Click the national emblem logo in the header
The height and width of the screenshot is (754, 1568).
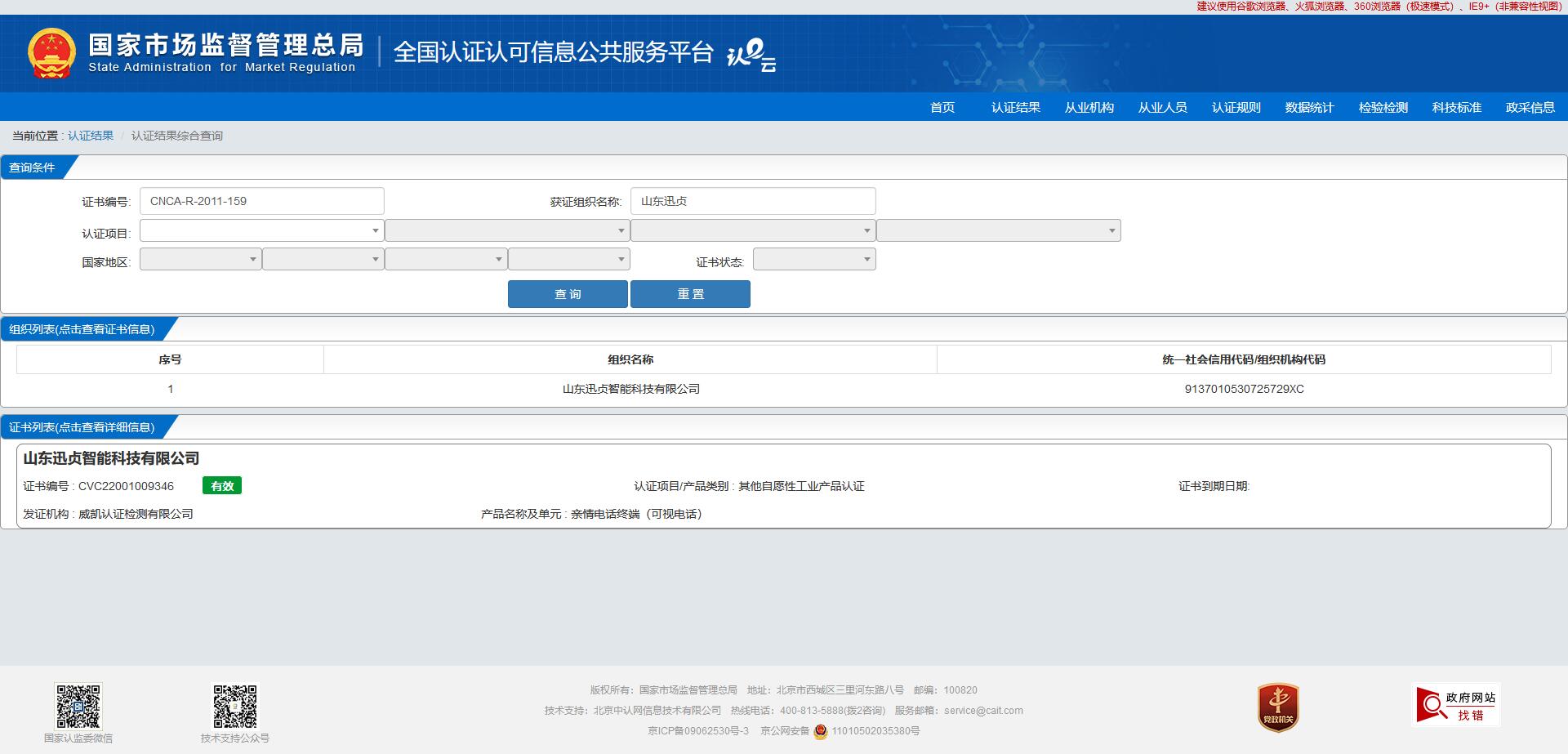click(x=51, y=54)
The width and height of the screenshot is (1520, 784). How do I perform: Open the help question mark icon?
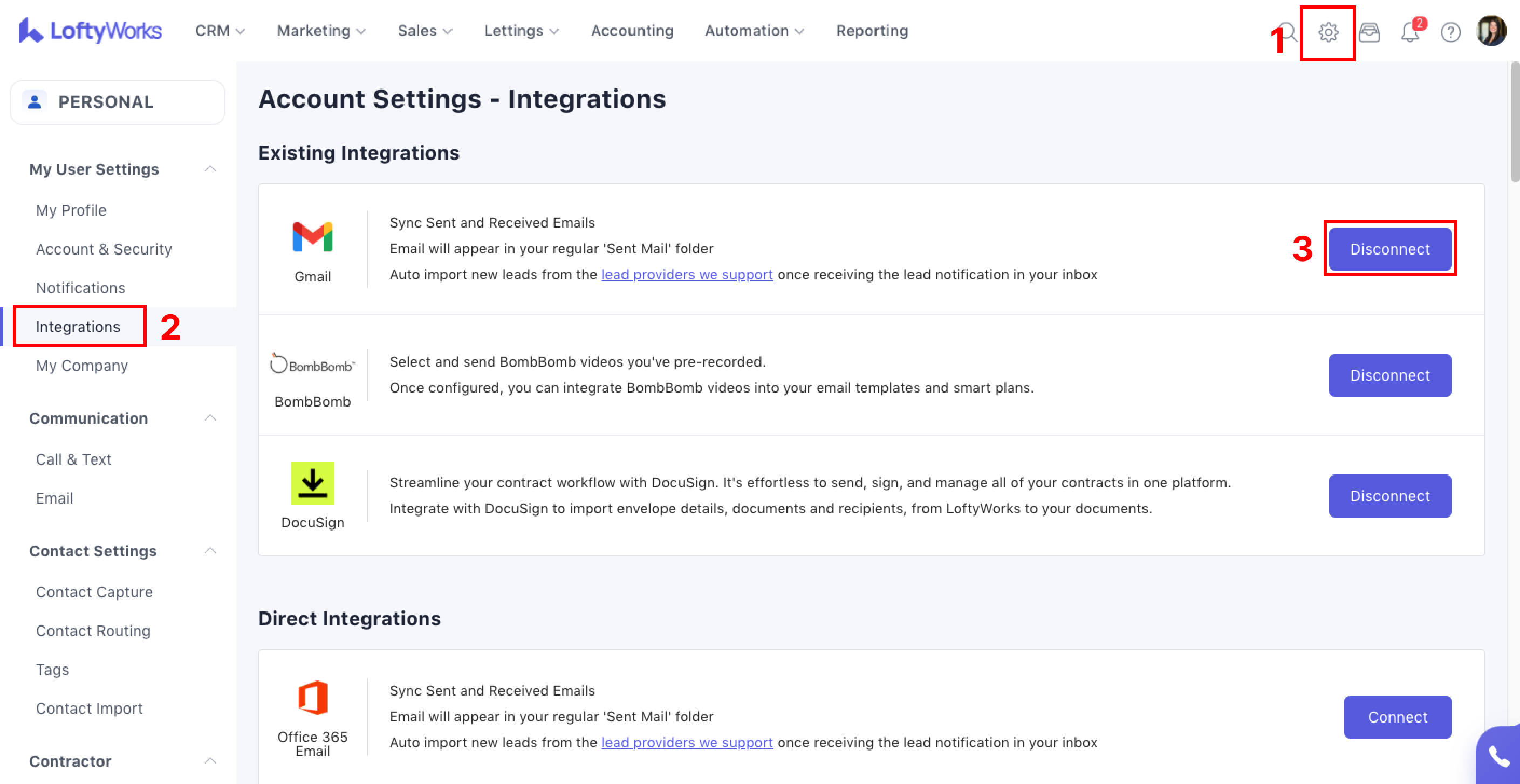[x=1450, y=32]
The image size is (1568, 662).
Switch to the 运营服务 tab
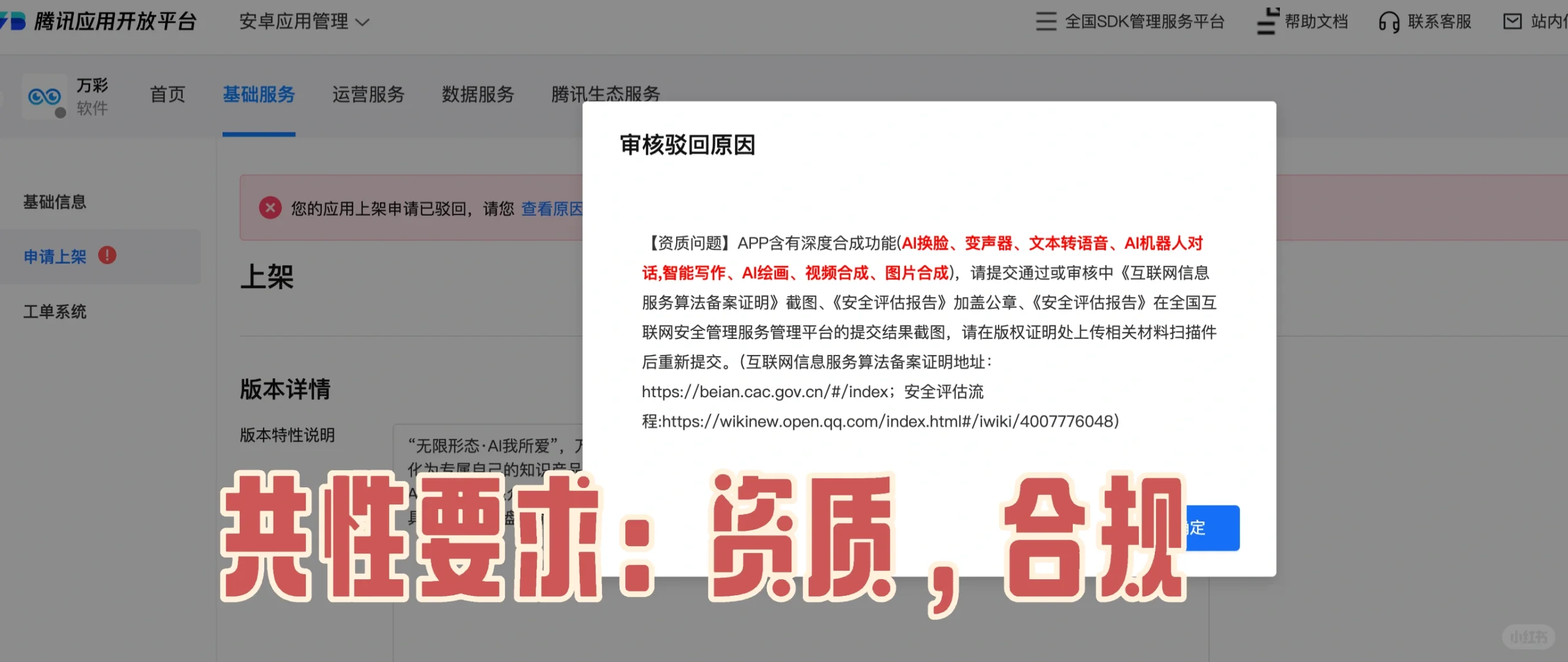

**Exercise**
Print out all the material above exactly as it appears, omitting the images.

**Output of the exercise**
Click the national emblem logo in the header
The height and width of the screenshot is (754, 1568).
click(x=51, y=54)
The width and height of the screenshot is (1520, 784). How do I perform: Open the help question mark icon?
[x=1450, y=32]
The image size is (1568, 662).
Switch to the 运营服务 tab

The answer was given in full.